You don’t need to make things up to embellish Trump’s idiocy

You don’t need to make things up to embellish Trump’s idiocy

Donald Trump is touring Japan at the moment, and within record time, his trip has already produced its first viral scandal. A photo of Trump and Japanese Prime Minister Shinzo Abe at a koi pond quickly rocketed around the media yesterday, purportedly capturing Trump as he upended his box of fish food like a bored toddler chucking an entire bread loaf at ducks. The outrage and mockery was swift and, in some cases, scientific; many were quick to point out that overfeeding is a serious issue with koi, and that Trump’s carelessness had surely led them to gorge themselves to death.
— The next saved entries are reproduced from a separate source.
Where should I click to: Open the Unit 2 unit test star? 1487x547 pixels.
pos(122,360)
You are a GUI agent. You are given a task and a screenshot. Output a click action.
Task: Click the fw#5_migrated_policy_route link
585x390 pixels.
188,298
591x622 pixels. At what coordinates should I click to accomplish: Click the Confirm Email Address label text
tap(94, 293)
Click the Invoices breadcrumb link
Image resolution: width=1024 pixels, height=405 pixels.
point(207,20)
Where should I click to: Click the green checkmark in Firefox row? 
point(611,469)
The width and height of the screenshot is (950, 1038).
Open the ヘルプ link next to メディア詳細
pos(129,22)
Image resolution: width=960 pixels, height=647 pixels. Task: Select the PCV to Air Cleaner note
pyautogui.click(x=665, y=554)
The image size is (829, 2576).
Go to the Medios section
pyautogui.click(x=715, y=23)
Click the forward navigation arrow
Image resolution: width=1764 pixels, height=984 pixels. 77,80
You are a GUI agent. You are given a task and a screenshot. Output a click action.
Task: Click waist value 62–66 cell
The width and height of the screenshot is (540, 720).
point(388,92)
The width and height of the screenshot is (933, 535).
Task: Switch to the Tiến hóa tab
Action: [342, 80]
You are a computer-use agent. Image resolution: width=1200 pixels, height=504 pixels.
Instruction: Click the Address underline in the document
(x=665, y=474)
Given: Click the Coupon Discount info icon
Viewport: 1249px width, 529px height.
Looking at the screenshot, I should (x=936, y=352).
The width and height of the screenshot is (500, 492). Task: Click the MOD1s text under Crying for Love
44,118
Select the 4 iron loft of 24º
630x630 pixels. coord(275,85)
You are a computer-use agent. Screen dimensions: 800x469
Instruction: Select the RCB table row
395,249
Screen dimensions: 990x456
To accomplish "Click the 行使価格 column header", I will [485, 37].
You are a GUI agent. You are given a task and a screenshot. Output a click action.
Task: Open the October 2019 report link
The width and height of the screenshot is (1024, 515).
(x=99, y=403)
Others mourned the “poor palace employee” who would likely be dispatched to clean up the damage before these other, floundering orange creatures with zero self-restraint completely imploded. Obvious parallels were drawn, and everyone had a good morbid chuckle at this first meme-able blunder in President Griswold’s Japanese vacation. Except it didn’t happen that way, and reporting that it did is only making things worse.

As you can see from the full, unedited video, Abe was the first to empty the rest of his fish food into the pond, meaning Trump was simply following his host’s lead. Was Abe’s toss comparably gentler—a gesture of respectful communion with the animal locally regarded as a symbol of strength and steadfastness in the face of adversity—while Trump just seems to be carelessly dumping it on their heads like so many paper towels for hurricane survivors? Of course. But the fact that the story was reported as “Blundering Asshole Kills Fish”—and outlets such as CNN even edited around the video to make Trump look like an impetuous buffoon—is exactly the sort of petty bullshit that fuels the “fake news” narrative that Trump and his supporters so depend on to foster blanket mistrust of the media. Great.

Hey, here’s another one! In a meeting with Japanese automakers, as both CNN and Business Insider reported, Trump suggested they “try building cars in the United States”—which, as many analysts haughtily pointed out, they already do, by the millions. Ha ha! What a maroon!

Only, once again, this has been taken completely out of context, as The Washington Post’s Aaron Blake points out, with the full text of Trump’s remarks showing clearly that Trump is aware that they’ve been doing it “for a long, long time,” while also singling out Toyota and Mazda for just that. By deliberately omitting that, you’ve thereby given a million American flag emojis on Twitter two more “lies of the anti-Trump media,” which they can append to every legitimate criticism you’ll ever write, in between ranting about uranium.

And, you know, we’re not exactly hurting for minor gaffes to latch onto if we’re looking to paint Trump as the diplomat equivalent of a Steelers-jersey-wearing tourist humping a Buddha statue. You need tiny slip-ups and minor though telling examples of self-centered behavior for the content mill? Here:

Trump keeps mispronouncing Abe’s name.

In a joint news conference, he took a condescending, ad-libbed dig at Japan’s economy, while Abe just had to stand there and grin.

After the two played a round of golf together—which Trump was also an asshole about—Abe presented Trump with a pair of gold-embroidered trucker hats that read “Donald & Shinzo, Make Alliance Even Greater.”

Adding to the humiliation, Trump signed his name in his usual garish scrawl across the entire brim, forcing Abe to meekly add his off to the side.

Trump then dined on his prix fixe menu of well-done steaks and American beef burgers, patriotically closing his own pipeline to Trans-Pacific trade.

And so on! Look, we’re only two days into a 13-day trek across Asia, an entire continent filled with culture Trump can shun in favor of golf course beef and tricky etiquette he can ignore. There will be plenty of petty non-stories the media can seize on to portray Trump as the kaiju manifestation of every ugly American stereotype, providing us with the hollow laughs that will briefly quell our omnipresent dread that he’s just going to start riffing at some state dinner and kick off nuclear war. We don’t need to invent new ones, especially when doing so only dilutes any actual, major catastrophes you’re attempting to warn us about. Tiny little spoonfuls are fine, guys. Don’t try to dump this shit out all at once.